- Opening Delimiter -

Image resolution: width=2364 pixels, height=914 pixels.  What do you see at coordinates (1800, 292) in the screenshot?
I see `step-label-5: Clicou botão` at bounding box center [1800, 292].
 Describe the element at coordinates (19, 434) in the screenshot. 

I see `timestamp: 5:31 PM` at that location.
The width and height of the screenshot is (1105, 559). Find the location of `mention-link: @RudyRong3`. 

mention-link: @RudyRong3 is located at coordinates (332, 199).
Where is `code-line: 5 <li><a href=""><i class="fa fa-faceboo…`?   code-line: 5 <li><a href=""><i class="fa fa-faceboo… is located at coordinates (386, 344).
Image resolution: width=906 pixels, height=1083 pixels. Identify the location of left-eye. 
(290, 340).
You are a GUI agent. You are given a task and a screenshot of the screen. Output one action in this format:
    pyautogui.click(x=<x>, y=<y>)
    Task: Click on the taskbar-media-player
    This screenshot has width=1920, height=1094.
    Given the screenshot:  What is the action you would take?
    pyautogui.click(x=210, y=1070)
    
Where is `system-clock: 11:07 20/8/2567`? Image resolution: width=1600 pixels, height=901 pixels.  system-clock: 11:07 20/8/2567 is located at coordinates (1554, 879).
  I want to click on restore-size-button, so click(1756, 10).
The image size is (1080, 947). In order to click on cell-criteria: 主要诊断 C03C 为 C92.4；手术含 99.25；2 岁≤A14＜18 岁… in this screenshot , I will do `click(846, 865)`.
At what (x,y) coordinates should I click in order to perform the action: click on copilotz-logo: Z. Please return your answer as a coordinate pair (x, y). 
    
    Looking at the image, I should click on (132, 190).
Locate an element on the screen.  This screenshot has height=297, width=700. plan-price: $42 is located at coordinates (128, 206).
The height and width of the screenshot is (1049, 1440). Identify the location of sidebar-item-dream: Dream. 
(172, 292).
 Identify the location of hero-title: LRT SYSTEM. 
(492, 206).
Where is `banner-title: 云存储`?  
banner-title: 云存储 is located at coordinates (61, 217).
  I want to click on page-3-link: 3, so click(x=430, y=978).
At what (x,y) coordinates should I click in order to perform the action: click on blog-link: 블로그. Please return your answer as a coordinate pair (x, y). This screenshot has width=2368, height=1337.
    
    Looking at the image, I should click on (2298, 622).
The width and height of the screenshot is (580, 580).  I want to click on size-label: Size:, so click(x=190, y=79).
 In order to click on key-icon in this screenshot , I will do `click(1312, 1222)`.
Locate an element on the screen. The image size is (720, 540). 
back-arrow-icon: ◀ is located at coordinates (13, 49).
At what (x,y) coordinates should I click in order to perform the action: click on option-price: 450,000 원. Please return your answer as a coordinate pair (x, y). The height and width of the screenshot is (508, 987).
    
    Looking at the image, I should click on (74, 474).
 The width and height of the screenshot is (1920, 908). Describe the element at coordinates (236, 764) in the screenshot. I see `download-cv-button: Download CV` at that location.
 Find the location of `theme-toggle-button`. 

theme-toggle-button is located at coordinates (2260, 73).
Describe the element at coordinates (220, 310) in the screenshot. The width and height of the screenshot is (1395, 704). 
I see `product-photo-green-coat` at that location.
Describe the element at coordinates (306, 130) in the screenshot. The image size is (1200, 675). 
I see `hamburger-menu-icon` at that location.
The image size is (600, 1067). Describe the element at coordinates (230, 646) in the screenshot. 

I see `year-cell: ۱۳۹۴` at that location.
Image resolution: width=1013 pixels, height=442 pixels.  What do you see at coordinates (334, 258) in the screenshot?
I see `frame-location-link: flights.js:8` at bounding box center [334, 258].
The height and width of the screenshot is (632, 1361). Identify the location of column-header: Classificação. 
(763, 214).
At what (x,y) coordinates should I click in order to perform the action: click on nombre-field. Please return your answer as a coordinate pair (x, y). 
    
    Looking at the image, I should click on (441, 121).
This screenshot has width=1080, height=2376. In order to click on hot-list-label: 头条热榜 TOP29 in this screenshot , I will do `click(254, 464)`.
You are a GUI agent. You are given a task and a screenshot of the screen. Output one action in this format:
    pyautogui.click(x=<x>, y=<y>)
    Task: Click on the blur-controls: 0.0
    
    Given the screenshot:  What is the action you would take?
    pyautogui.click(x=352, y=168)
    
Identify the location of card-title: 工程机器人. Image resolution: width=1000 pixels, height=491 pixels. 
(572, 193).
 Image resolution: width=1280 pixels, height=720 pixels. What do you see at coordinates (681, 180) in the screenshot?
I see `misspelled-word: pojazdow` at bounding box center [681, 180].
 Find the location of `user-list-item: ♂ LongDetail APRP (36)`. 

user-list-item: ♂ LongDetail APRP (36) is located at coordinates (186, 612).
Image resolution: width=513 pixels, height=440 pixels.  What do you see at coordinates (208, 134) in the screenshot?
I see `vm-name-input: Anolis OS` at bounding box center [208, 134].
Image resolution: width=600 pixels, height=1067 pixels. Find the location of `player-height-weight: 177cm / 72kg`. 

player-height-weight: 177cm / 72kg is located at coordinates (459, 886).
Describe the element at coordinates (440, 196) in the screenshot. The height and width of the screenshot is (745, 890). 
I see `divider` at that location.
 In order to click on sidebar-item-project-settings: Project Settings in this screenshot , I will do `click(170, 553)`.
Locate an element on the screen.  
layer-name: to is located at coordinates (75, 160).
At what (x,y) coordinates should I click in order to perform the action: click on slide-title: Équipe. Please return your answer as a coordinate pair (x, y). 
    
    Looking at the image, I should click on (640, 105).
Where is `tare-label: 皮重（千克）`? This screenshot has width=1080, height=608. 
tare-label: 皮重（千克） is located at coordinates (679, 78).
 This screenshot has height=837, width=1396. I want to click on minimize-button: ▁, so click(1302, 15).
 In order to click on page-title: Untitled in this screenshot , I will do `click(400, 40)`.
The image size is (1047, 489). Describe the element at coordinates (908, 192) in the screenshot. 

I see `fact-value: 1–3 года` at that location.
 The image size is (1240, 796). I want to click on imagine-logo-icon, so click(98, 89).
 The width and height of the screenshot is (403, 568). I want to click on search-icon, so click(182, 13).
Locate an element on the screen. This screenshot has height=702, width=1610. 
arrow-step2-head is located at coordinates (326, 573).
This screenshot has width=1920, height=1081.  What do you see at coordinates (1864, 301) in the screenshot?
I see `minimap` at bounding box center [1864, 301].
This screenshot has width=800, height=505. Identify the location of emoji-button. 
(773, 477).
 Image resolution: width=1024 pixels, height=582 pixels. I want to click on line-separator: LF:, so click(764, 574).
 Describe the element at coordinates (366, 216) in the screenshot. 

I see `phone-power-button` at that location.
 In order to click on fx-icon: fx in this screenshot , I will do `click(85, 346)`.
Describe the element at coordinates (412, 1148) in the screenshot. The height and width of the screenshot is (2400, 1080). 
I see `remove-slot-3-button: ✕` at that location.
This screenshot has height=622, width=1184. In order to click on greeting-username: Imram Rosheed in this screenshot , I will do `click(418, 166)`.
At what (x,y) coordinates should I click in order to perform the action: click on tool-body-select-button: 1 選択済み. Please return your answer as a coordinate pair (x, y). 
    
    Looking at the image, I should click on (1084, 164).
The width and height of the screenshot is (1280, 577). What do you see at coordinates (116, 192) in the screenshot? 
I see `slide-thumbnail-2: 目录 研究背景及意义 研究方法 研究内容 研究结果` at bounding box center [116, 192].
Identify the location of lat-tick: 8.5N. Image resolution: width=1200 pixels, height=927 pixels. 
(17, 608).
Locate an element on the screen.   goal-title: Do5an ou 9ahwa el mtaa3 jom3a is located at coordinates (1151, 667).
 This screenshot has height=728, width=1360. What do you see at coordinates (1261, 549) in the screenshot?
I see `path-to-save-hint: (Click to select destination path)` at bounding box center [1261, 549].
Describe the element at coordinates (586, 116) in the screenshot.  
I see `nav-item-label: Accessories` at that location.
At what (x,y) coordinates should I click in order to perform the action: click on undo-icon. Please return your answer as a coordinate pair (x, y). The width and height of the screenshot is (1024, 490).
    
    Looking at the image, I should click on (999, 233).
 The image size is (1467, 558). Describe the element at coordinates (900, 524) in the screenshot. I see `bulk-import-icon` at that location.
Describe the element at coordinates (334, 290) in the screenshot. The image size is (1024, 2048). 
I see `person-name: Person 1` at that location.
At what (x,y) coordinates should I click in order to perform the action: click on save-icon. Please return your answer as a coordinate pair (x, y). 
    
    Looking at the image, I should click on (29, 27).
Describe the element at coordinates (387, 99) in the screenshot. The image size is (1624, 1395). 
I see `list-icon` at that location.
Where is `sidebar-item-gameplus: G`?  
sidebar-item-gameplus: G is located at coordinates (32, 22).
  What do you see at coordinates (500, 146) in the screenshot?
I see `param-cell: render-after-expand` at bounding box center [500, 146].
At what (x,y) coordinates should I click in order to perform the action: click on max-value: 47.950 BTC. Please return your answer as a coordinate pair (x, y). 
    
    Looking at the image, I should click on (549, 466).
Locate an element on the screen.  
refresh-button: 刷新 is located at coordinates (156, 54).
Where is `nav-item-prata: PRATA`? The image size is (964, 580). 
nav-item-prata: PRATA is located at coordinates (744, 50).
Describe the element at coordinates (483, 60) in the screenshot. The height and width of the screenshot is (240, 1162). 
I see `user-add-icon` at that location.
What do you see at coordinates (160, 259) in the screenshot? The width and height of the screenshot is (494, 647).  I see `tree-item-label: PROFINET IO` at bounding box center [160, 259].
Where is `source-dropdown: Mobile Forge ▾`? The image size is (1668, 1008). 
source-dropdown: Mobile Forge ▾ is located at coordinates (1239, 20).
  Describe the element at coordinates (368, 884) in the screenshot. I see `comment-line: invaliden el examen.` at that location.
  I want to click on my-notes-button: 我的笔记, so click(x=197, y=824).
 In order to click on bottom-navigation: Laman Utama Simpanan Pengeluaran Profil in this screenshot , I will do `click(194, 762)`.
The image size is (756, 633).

- Closing Delimiter -

— WHAT TO PRODUCE —
Starting at the line of the material above that contains "Image resolution: width=1013" and ending with the line that contains "pyautogui.click(x=352, y=168)" (both included), convert those lines into a Markdown table with columns Row and Line, numbering each row and omitting blank lines.

— OUTPUT BELOW —
| Row | Line |
|---|---|
| 1 | Image resolution: width=1013 pixels, height=442 pixels.  What do you see at coordinates (334, 258) in the screenshot? |
| 2 | I see `frame-location-link: flights.js:8` at bounding box center [334, 258]. |
| 3 | The height and width of the screenshot is (632, 1361). Identify the location of column-header: Classificação.  |
| 4 | (763, 214). |
| 5 | At what (x,y) coordinates should I click in order to perform the action: click on nombre-field. Please return your answer as a coordinate pair (x, y).  |
| 6 |     Looking at the image, I should click on (441, 121). |
| 7 | This screenshot has width=1080, height=2376. In order to click on hot-list-label: 头条热榜 TOP29 in this screenshot , I will do `click(254, 464)`. |
| 8 | You are a GUI agent. You are given a task and a screenshot of the screen. Output one action in this format: |
| 9 |     pyautogui.click(x=<x>, y=<y>) |
| 10 |     Task: Click on the blur-controls: 0.0 |
| 11 |     Given the screenshot:  What is the action you would take? |
| 12 |     pyautogui.click(x=352, y=168) |